→ Work order: Return the listing below unchanged, minus its pictures.

→ Record extracts:
++++

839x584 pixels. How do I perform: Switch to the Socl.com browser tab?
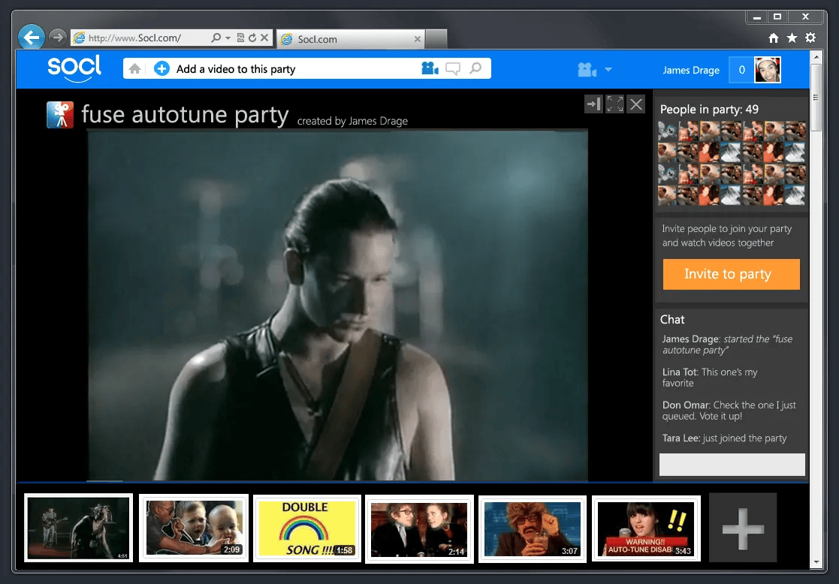[351, 39]
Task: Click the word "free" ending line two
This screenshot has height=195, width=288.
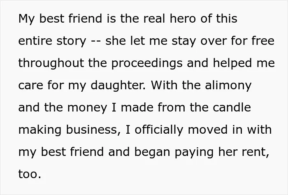Action: pyautogui.click(x=263, y=41)
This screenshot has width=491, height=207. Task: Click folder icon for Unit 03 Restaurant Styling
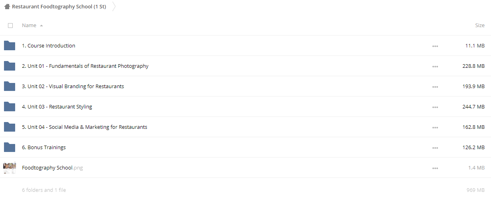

++++

→ Written answer:
839x584 pixels. How do I perform: Switch to the Socl.com browser tab?
[351, 39]
Task: Click the word "free" ending line two
This screenshot has height=195, width=288.
Action: pyautogui.click(x=263, y=41)
This screenshot has width=491, height=207. Task: Click folder icon for Unit 03 Restaurant Styling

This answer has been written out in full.